Technical Program

Paper Detail

Presentation #11
Session:Spoken Language Understanding
Location:Kallirhoe Hall
Session Time:Wednesday, December 19, 10:00 - 12:00
Presentation Time:Wednesday, December 19, 10:00 - 12:00
Presentation: Poster
Topic: Spoken language understanding:
Paper Title: INVESTIGATING THE DOWNSTREAM IMPACT OF GRAPHEME-BASED ACOUSTIC MODELING ON SPOKEN UTTERANCE CLASSIFICATION
Authors: Ryan Price, Bhargav Srinivas Ch, Surbhi Singhal, Srinivas Bangalore, Interactions, LLC., United States
Abstract: Automatic speech recognition (ASR) and natural language understanding are critical components of spoken language understanding (SLU) systems.
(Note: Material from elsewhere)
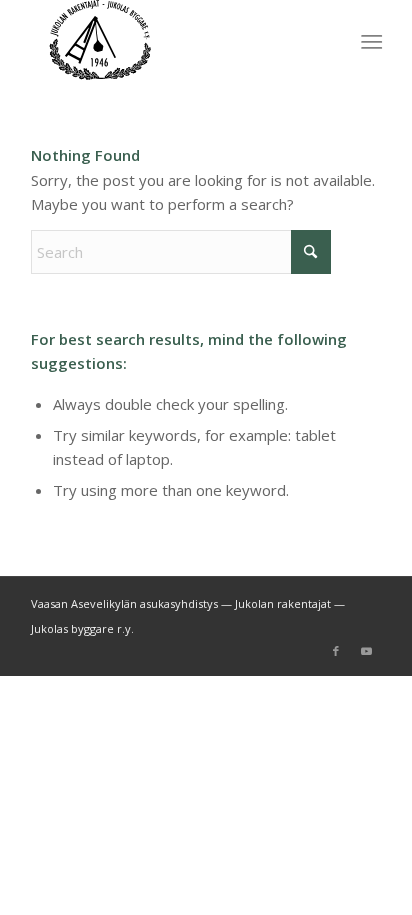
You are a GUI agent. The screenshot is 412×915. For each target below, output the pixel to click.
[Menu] (369, 41)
One obstacle to providing services with SLU systems in multiple languages is the cost associated with acquiring all of the language-specific resources required for ASR in each language. Modeling graphemes eliminates the need to obtain a pronunciation dictionary which maps from speech sounds to words and is one way to reduce ASR resource dependencies when rapidly developing ASR in new languages. However, little is known about the downstream impact on SLU task performance when selecting graphemes as the acoustic modeling unit. This work investigates acoustic modeling for the ASR component of an SLU system using grapheme-based approaches together with convolutional and recurrent neural network architectures. We evaluate both ASR word accuracy and spoken utterance classification (SUC) accuracy for English, Italian and Spanish language tasks and find that it is possible to achieve SUC accuracy that is comparable to conventional phoneme-based systems which leverage a pronunciation dictionary.